**REQUIREMENT:** Write down the whole listing below again without changing a word.

**WORKING DATA:**
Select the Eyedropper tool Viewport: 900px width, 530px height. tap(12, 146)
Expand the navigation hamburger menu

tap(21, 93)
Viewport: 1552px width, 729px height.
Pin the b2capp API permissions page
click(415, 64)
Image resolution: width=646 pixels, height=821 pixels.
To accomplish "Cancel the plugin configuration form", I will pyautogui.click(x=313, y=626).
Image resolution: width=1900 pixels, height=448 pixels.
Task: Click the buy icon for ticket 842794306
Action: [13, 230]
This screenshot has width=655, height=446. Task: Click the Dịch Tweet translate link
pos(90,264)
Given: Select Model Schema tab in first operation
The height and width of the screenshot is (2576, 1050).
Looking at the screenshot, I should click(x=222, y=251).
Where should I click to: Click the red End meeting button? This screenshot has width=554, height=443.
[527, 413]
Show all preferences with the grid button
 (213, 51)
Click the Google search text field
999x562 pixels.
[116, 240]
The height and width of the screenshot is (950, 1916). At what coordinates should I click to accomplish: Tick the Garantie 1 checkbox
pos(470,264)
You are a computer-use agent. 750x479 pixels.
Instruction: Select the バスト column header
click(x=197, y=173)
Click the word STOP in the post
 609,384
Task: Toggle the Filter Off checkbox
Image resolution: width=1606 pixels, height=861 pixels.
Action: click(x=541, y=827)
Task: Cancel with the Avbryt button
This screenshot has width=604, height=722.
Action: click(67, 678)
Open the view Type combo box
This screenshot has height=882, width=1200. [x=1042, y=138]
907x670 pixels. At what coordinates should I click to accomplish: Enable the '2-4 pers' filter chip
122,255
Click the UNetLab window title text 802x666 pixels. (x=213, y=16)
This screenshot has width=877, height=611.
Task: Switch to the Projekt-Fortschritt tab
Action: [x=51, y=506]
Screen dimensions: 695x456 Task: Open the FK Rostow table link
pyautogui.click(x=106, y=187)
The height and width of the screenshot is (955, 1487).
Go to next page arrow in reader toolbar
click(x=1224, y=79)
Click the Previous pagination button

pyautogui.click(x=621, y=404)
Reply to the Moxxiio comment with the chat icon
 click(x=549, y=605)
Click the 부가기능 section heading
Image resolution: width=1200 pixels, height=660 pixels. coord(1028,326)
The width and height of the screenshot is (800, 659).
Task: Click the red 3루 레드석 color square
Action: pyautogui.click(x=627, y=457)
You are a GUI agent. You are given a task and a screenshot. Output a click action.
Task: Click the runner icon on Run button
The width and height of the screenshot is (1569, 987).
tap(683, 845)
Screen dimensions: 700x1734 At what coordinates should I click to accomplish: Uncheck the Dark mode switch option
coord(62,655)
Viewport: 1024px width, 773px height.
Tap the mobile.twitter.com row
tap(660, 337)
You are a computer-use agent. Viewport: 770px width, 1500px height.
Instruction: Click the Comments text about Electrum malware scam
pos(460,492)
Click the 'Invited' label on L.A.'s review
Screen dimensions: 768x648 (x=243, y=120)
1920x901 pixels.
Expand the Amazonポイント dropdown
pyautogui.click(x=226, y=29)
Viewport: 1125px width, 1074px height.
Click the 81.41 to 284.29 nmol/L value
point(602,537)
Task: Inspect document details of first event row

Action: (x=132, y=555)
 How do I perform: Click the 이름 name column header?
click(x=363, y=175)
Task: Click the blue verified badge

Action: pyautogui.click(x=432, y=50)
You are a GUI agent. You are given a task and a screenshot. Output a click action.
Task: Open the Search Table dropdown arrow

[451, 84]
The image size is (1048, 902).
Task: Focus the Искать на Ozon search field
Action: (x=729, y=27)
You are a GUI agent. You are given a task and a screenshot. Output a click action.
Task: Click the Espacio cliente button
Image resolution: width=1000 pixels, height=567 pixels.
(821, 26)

**YOUR RESPONSE:**
Select the Eyedropper tool Viewport: 900px width, 530px height. tap(12, 146)
Expand the navigation hamburger menu

tap(21, 93)
Viewport: 1552px width, 729px height.
Pin the b2capp API permissions page
click(415, 64)
Image resolution: width=646 pixels, height=821 pixels.
To accomplish "Cancel the plugin configuration form", I will pyautogui.click(x=313, y=626).
Image resolution: width=1900 pixels, height=448 pixels.
Task: Click the buy icon for ticket 842794306
Action: [13, 230]
This screenshot has width=655, height=446. Task: Click the Dịch Tweet translate link
pos(90,264)
Given: Select Model Schema tab in first operation
The height and width of the screenshot is (2576, 1050).
Looking at the screenshot, I should click(x=222, y=251).
Where should I click to: Click the red End meeting button? This screenshot has width=554, height=443.
[527, 413]
Show all preferences with the grid button
 (213, 51)
Click the Google search text field
999x562 pixels.
[116, 240]
The height and width of the screenshot is (950, 1916). At what coordinates should I click to accomplish: Tick the Garantie 1 checkbox
pos(470,264)
You are a computer-use agent. 750x479 pixels.
Instruction: Select the バスト column header
click(x=197, y=173)
Click the word STOP in the post
 609,384
Task: Toggle the Filter Off checkbox
Image resolution: width=1606 pixels, height=861 pixels.
Action: click(x=541, y=827)
Task: Cancel with the Avbryt button
This screenshot has width=604, height=722.
Action: click(67, 678)
Open the view Type combo box
This screenshot has height=882, width=1200. [x=1042, y=138]
907x670 pixels. At what coordinates should I click to accomplish: Enable the '2-4 pers' filter chip
122,255
Click the UNetLab window title text 802x666 pixels. (x=213, y=16)
This screenshot has width=877, height=611.
Task: Switch to the Projekt-Fortschritt tab
Action: [x=51, y=506]
Screen dimensions: 695x456 Task: Open the FK Rostow table link
pyautogui.click(x=106, y=187)
The height and width of the screenshot is (955, 1487).
Go to next page arrow in reader toolbar
click(x=1224, y=79)
Click the Previous pagination button

pyautogui.click(x=621, y=404)
Reply to the Moxxiio comment with the chat icon
 click(x=549, y=605)
Click the 부가기능 section heading
Image resolution: width=1200 pixels, height=660 pixels. coord(1028,326)
The width and height of the screenshot is (800, 659).
Task: Click the red 3루 레드석 color square
Action: pyautogui.click(x=627, y=457)
You are a GUI agent. You are given a task and a screenshot. Output a click action.
Task: Click the runner icon on Run button
The width and height of the screenshot is (1569, 987).
tap(683, 845)
Screen dimensions: 700x1734 At what coordinates should I click to accomplish: Uncheck the Dark mode switch option
coord(62,655)
Viewport: 1024px width, 773px height.
Tap the mobile.twitter.com row
tap(660, 337)
You are a computer-use agent. Viewport: 770px width, 1500px height.
Instruction: Click the Comments text about Electrum malware scam
pos(460,492)
Click the 'Invited' label on L.A.'s review
Screen dimensions: 768x648 (x=243, y=120)
1920x901 pixels.
Expand the Amazonポイント dropdown
pyautogui.click(x=226, y=29)
Viewport: 1125px width, 1074px height.
Click the 81.41 to 284.29 nmol/L value
point(602,537)
Task: Inspect document details of first event row

Action: (x=132, y=555)
 How do I perform: Click the 이름 name column header?
click(x=363, y=175)
Task: Click the blue verified badge

Action: pyautogui.click(x=432, y=50)
You are a GUI agent. You are given a task and a screenshot. Output a click action.
Task: Open the Search Table dropdown arrow

[451, 84]
The image size is (1048, 902).
Task: Focus the Искать на Ozon search field
Action: (x=729, y=27)
You are a GUI agent. You are given a task and a screenshot. Output a click action.
Task: Click the Espacio cliente button
Image resolution: width=1000 pixels, height=567 pixels.
(821, 26)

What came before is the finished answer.